1948 book by Constantin Zureiq

Ma'na al-Nakba (معنى النكبة), , is an anti-Zionist and pan-Arabic book by Constantin Zureiq published by Dar al-Ilm lil-Malayeen in Beirut in 1948. The book defines the conceptual parameters of the Arab tragedy, which Zureiq terms al-Nakba, to describe the Arab defeat in the War of 1948 (also known as the Palestine War). It was the first of many works by Arab intellectuals to analyse the reasons behind the Nakba. Many have claimed that the book took great courage to write, as intellectual freedom was challenging at the time.

== History ==
The book was written during a ceasefire of the 1948 Palestine war and sold out that summer. It was re-printed in October that year due to high demand. Zureiq became one of the first to describe the developments of the war and to use the term Nakba (النكبة 'disaster' or 'catastrophe').

== Summary ==
The book draws a broad outline of the 1948 war. Zureiq goes on to discuss the history leading to the defeat of the 1948 war and its greater consequences for Arab nationalism, stating that seven Arab nations failed the task of "suppressing Zionism" and lost "a considerable portion of the land of Palestine." He describes Zionism as a determined and influential enemy, meticulously prepared for prolonged struggle, claiming that Zionists possess significant scientific and financial capabilities with multiple international allegiances.

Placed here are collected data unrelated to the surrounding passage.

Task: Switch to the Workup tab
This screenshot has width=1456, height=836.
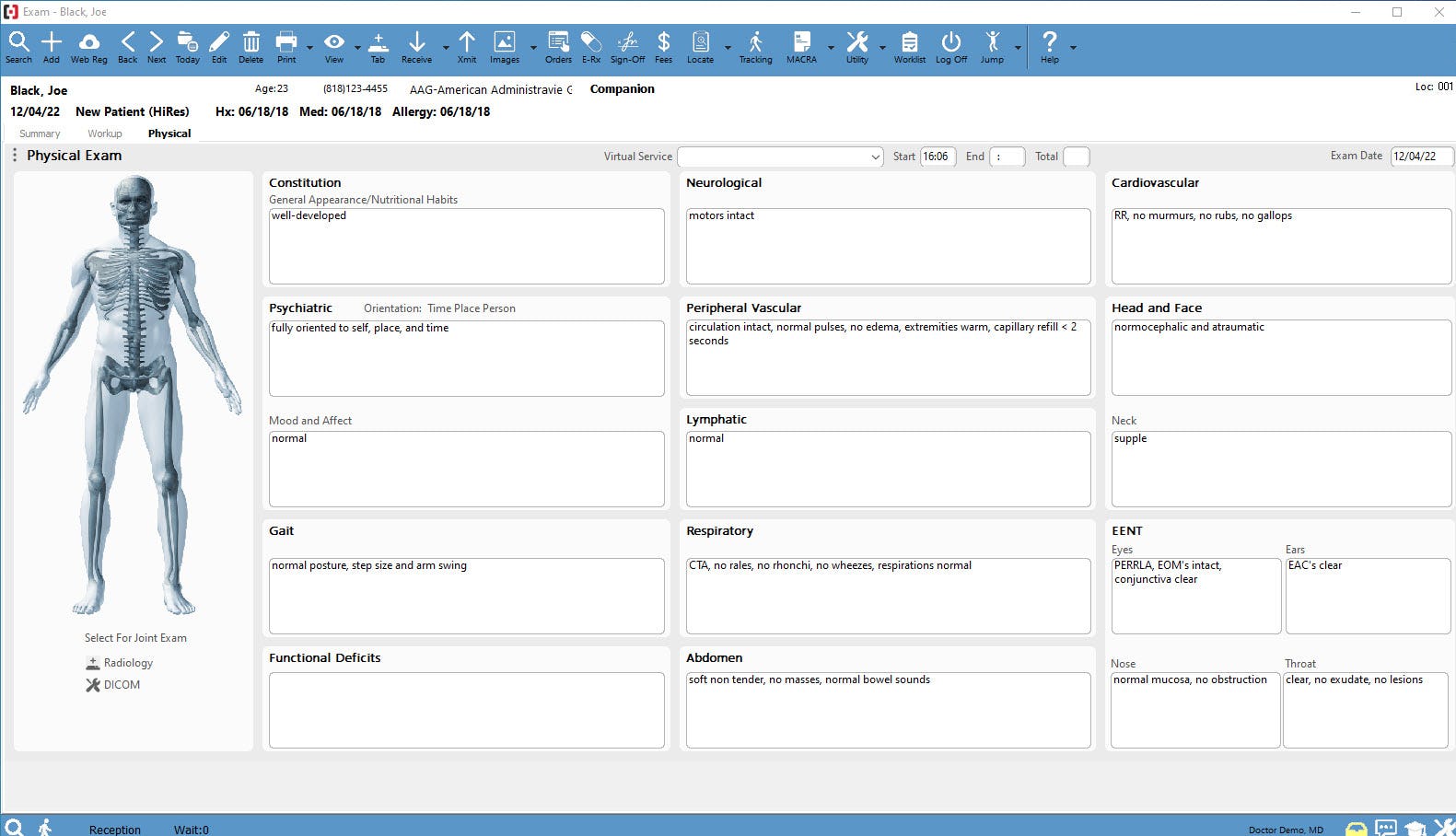Action: 105,134
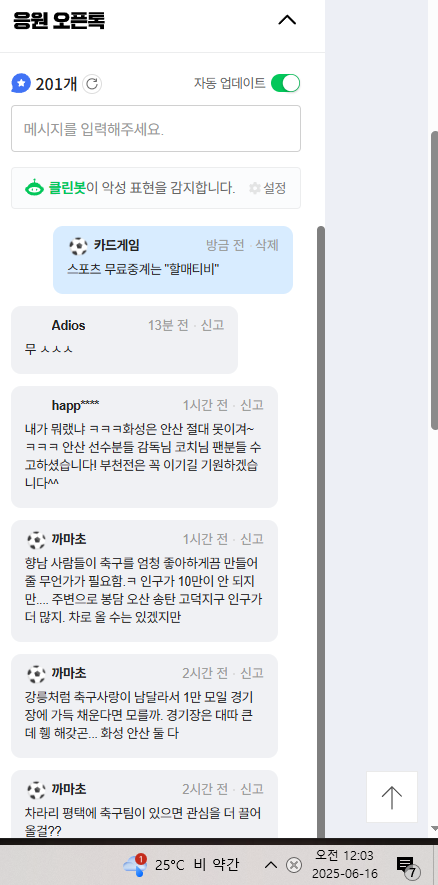Report the Adios message with 신고
The width and height of the screenshot is (438, 885).
(212, 326)
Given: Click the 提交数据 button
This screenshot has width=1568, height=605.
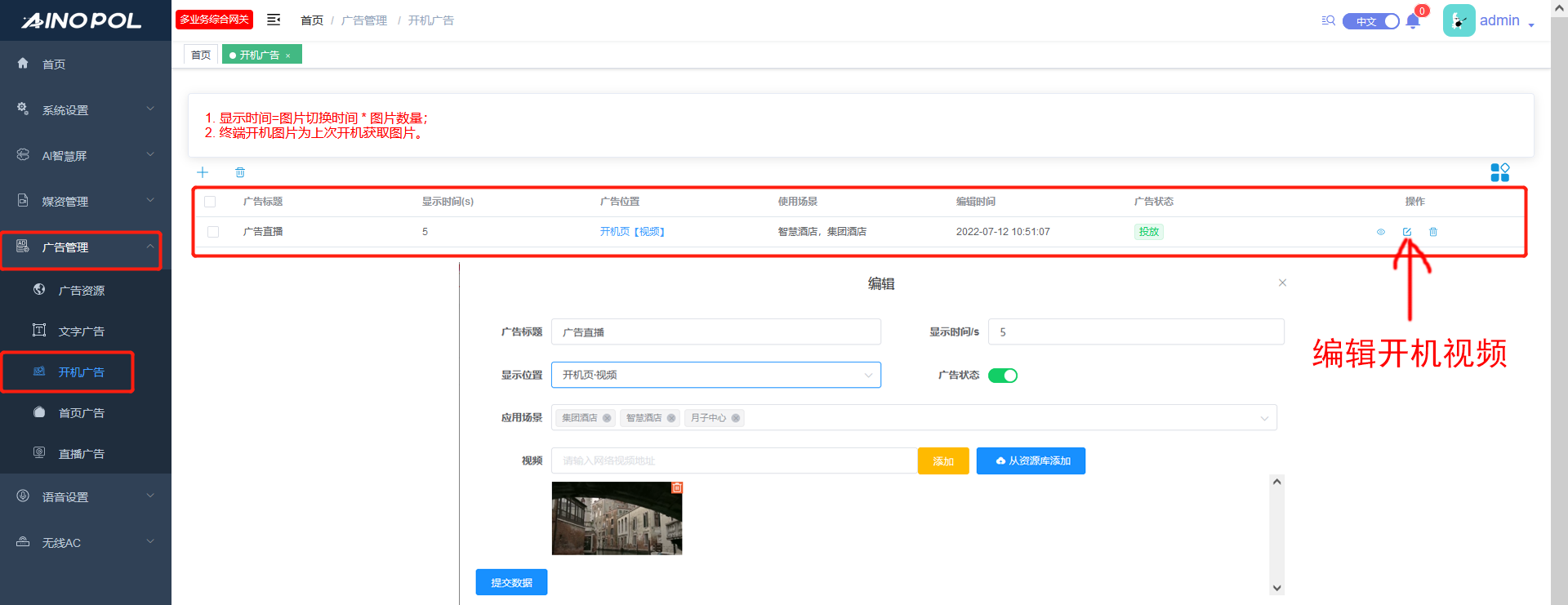Looking at the screenshot, I should click(511, 582).

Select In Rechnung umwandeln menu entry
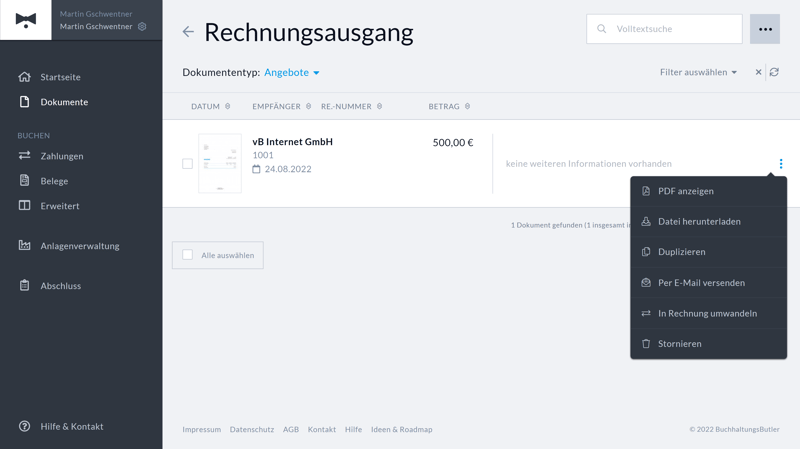click(x=706, y=313)
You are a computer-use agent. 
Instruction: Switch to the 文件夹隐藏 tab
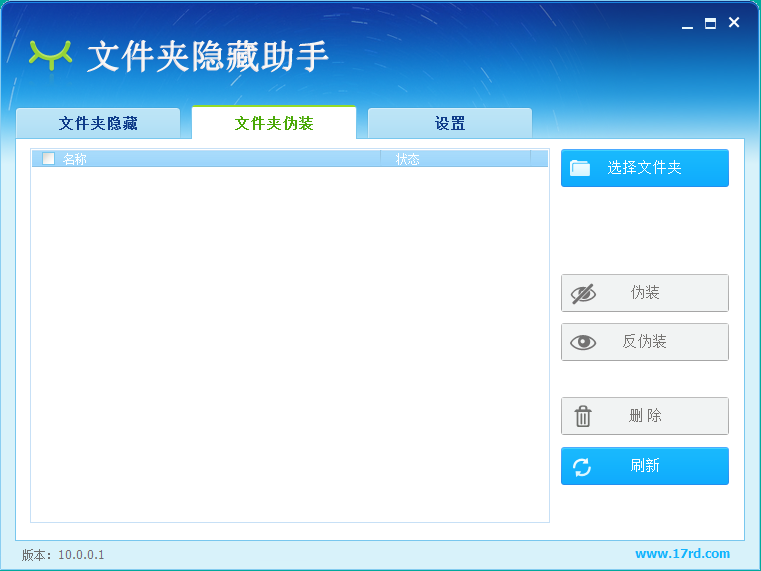pyautogui.click(x=98, y=124)
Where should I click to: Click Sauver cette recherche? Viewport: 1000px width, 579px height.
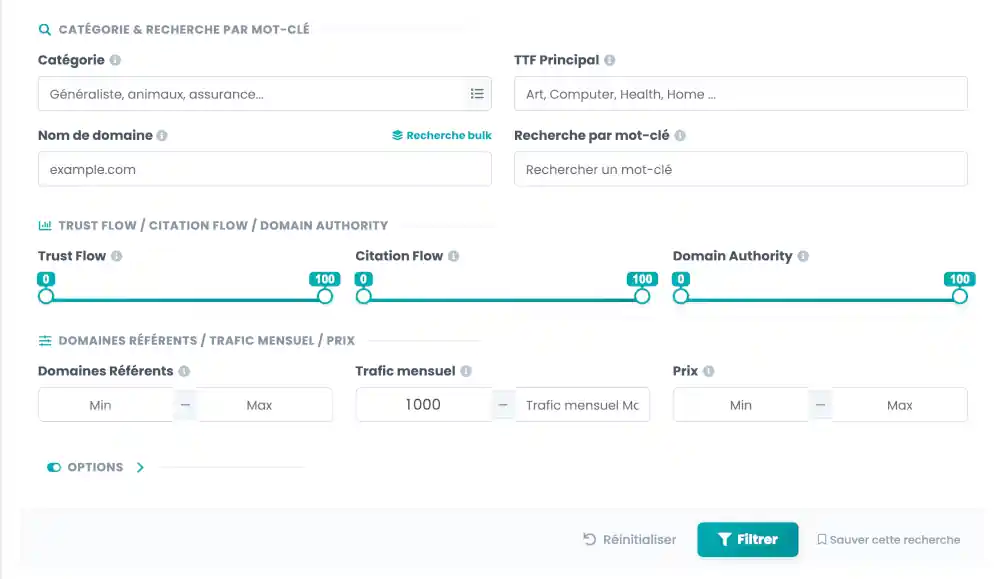coord(888,539)
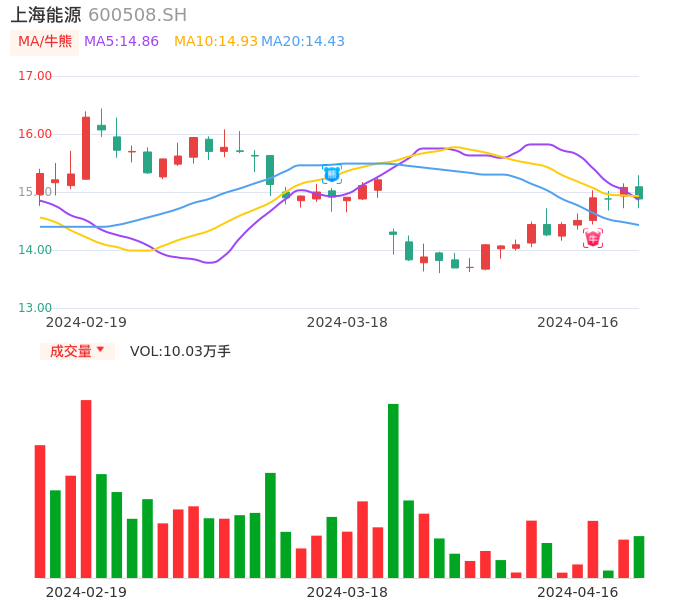Toggle the blue MA20 legend label

(303, 42)
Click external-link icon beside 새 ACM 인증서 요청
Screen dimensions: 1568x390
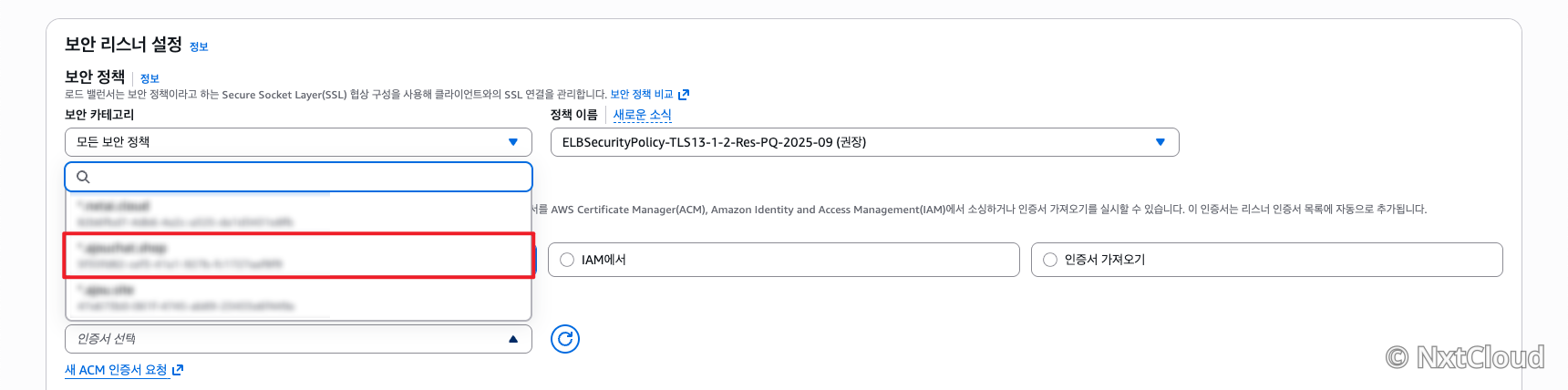178,370
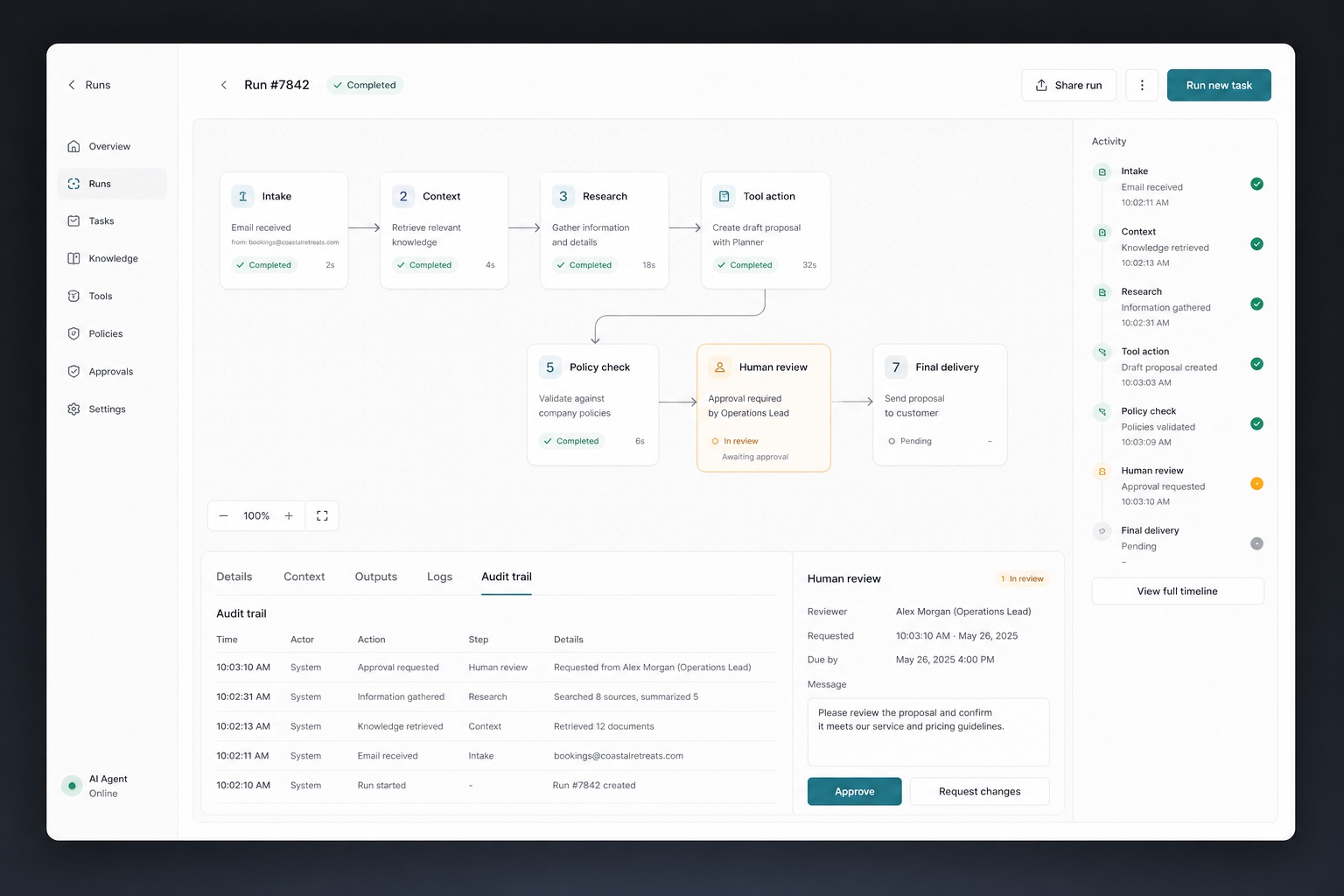Click the review Message text box
Viewport: 1344px width, 896px height.
tap(928, 732)
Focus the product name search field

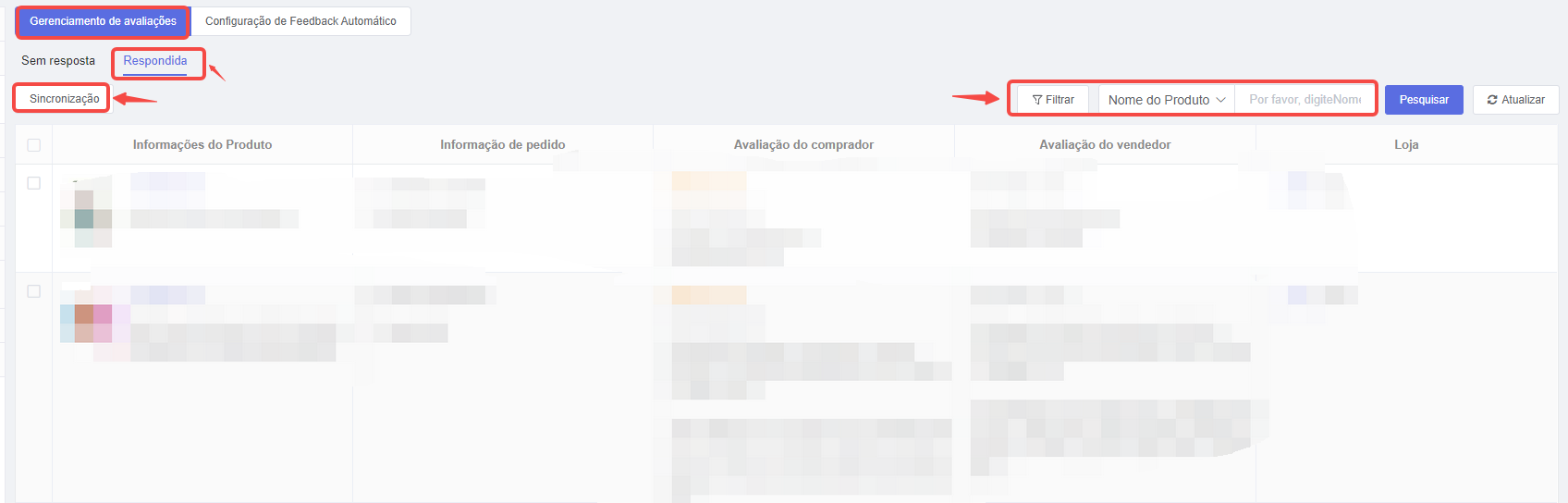point(1305,100)
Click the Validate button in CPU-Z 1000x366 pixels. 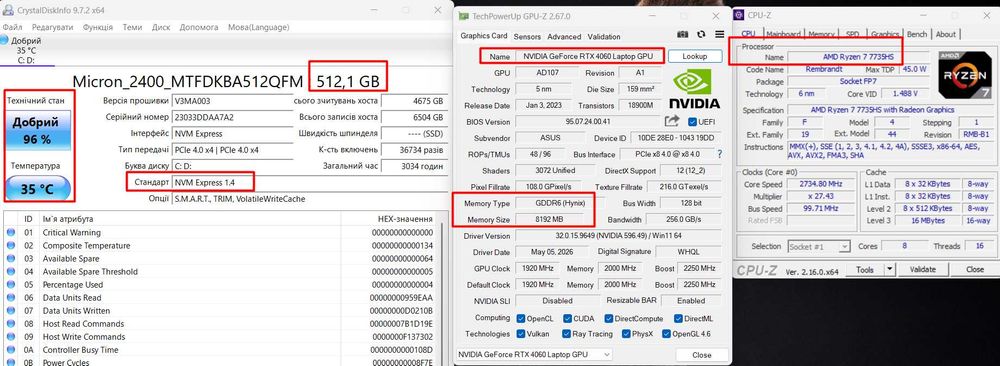[922, 270]
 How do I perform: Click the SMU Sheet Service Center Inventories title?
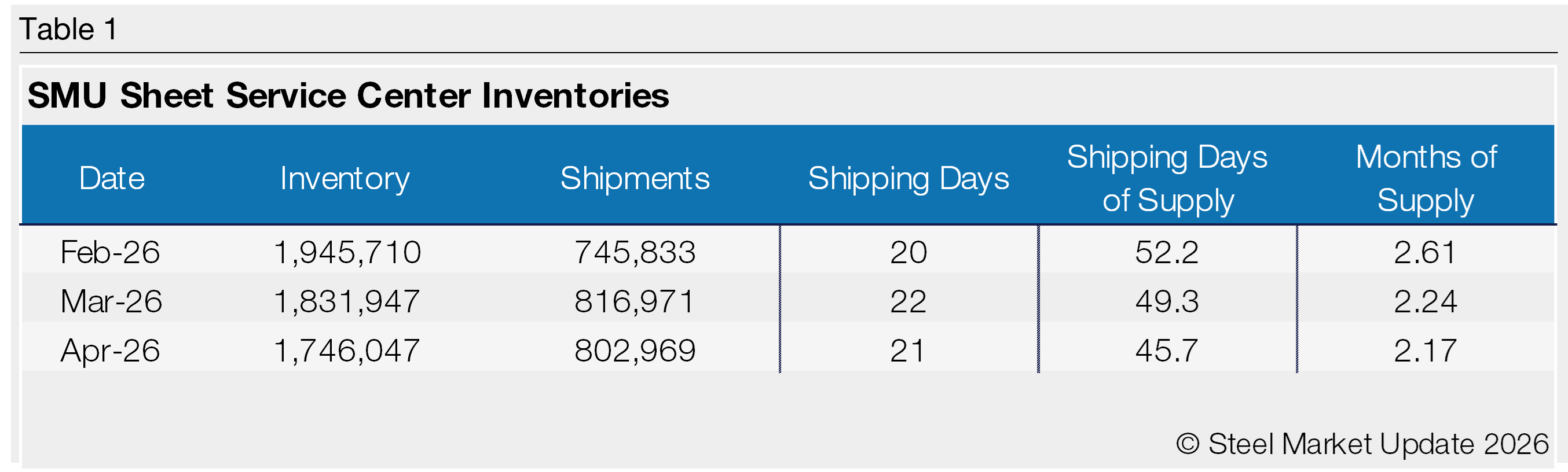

Zureiq progresses to discuss the causes of the catastrophe, establishing that the Arab nations are responsible for their ill-preparedness for battle, their disunity, and their underestimation of the strength of their enemy. He goes on to address the need to accept responsibility for the defeat and learn from the mistakes, warning to not place blame on the Jews, the British, the Americans, the Russians, or the United Nations. The book contains several observations that Zureiq warns could lead to an even greater disaster if the causes for the war aren’t addressed.

== Translation ==
It was translated as The Meaning of the Disaster by R. Bayly Winder, published 1956 in Beirut (Khayat).